In Tokyo, there will be ten separate classes offering medal chances. Classes are differentiated by both gender and the boats that are used, with only boats of the same class permitted to compete against one another.
As a result, there are strict parameters so that all competitors have boats that are “one-design” thereby not giving anyone an advantage due to the boat rather than the skill of the sailors.
Navigating across a triangular-shaped course, there are three key factors out of their control that will determine how they navigate the race. The wind, the current and the waves affecting their strategy as they move in a zig-zag pattern called tacking.
Should they point too close to the wind the boats will slow or stall, this process of stalling is known as being “stuck in the irons” and whilst experienced sailors can turn the boat out and regain speed, it heavily impacts medal chances.
The sailing competition will span from the 25th of July until the 4th of August, with each class featuring 10 to 12 races during the heats, over several days, culminating in a medal race.
For each race, points will be awarded depending on finishing position with the lowest total scores deciding final placings.
The medal race is crucial as not only are just the top ten boats permitted to race but double points are applied to finishing positions and can dramatically shift final placements if there is a particularly strong or weak performance.
Australia’s recent sailing legacy
Since 2000 Australia has cultivated quite the legacy in sailing. Second, only to Great Britain in the past five games, the Australian sailing team has collected nine Olympic Gold Medals, three of which came from the men’s 470 race.
Despite being filled with a number of debuts, the experienced sailors in this year’s team have quite the history with the Olympics.
Matthew Belcher’s two games have been filled with success winning gold in London 2012 in the 470 race alongside former partner Malcolm Page, and silver in Rio 2016 with Will Ryan, who will be sailing alongside him in Tokyo.

§ Data section:

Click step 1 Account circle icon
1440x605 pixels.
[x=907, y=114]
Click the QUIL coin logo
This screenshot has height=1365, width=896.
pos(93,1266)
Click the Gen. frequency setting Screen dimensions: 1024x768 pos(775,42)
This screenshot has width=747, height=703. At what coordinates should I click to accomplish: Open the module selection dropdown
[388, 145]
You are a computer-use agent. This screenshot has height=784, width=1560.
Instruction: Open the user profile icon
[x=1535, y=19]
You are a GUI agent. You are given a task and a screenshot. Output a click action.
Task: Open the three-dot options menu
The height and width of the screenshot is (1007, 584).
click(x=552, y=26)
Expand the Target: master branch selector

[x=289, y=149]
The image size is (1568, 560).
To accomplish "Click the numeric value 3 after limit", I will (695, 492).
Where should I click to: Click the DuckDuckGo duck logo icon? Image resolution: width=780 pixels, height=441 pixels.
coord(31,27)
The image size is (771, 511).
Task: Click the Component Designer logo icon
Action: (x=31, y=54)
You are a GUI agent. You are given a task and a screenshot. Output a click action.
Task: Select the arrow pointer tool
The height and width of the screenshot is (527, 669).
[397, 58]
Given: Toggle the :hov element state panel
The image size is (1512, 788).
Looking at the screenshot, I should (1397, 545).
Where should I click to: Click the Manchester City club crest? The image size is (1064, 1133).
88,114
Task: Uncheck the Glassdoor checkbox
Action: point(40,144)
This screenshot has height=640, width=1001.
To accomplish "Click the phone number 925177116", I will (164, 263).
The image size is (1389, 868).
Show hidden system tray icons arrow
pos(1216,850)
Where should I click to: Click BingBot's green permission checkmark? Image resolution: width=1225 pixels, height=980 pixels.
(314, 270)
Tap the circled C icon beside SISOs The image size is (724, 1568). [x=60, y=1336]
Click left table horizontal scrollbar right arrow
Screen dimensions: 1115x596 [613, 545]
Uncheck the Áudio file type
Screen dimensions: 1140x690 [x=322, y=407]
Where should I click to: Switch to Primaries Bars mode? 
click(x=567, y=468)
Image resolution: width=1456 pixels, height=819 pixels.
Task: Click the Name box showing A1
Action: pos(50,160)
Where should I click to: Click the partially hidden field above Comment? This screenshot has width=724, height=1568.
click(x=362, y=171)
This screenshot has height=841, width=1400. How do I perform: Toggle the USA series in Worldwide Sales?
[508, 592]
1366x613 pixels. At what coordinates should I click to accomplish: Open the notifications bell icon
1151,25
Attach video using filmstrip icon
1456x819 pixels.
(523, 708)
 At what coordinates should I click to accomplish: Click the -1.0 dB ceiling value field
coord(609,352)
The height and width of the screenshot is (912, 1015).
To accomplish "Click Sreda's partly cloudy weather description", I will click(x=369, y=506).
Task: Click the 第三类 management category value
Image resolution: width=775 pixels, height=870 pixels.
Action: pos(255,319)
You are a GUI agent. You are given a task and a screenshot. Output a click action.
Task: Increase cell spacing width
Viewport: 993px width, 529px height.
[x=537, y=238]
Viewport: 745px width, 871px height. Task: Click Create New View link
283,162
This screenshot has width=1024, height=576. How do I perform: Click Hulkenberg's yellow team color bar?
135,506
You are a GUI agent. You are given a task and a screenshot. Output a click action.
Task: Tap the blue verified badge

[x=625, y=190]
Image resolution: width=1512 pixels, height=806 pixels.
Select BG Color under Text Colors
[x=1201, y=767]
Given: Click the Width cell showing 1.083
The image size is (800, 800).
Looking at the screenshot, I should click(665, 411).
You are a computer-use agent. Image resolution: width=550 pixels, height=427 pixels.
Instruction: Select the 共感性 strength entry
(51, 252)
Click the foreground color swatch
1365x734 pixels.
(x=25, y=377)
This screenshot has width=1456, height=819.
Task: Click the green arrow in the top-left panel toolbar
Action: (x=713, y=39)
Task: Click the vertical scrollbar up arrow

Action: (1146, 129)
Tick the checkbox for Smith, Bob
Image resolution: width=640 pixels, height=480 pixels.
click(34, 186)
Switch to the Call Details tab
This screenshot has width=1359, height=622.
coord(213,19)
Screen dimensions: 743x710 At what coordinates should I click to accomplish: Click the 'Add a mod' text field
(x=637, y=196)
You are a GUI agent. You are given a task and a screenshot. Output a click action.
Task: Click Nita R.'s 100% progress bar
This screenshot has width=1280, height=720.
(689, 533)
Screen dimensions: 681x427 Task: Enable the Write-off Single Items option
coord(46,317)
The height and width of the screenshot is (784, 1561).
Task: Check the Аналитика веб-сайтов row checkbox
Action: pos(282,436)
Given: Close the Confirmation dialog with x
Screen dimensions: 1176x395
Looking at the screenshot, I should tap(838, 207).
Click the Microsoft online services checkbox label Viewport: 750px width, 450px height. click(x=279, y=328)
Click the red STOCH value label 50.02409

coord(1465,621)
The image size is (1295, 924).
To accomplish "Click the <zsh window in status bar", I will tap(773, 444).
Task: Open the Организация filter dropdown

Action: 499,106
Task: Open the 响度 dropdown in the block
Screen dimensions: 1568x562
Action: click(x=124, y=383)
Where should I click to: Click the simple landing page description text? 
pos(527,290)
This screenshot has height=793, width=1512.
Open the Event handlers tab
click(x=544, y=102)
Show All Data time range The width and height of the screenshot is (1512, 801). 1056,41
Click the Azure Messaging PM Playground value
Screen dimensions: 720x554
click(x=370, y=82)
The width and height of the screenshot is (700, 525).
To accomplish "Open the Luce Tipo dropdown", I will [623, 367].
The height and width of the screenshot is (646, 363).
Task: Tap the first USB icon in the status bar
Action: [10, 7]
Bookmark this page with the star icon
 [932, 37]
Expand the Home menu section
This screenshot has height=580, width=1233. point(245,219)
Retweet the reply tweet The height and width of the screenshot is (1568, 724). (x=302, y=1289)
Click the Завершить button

§ Required task 1:
Please list every person named in the Olympic sailing text.
§ Required task 2:
Copy the portion of the Olympic sailing text between "The sailing competition" and "men’s 470 race.", inclusive.

§ Full response 1:
Matthew Belcher, Malcolm Page, Will Ryan

§ Full response 2:
The sailing competition will span from the 25th of July until the 4th of August, with each class featuring 10 to 12 races during the heats, over several days, culminating in a medal race.
For each race, points will be awarded depending on finishing position with the lowest total scores deciding final placings.
The medal race is crucial as not only are just the top ten boats permitted to race but double points are applied to finishing positions and can dramatically shift final placements if there is a particularly strong or weak performance.
Australia’s recent sailing legacy
Since 2000 Australia has cultivated quite the legacy in sailing. Second, only to Great Britain in the past five games, the Australian sailing team has collected nine Olympic Gold Medals, three of which came from the men’s 470 race.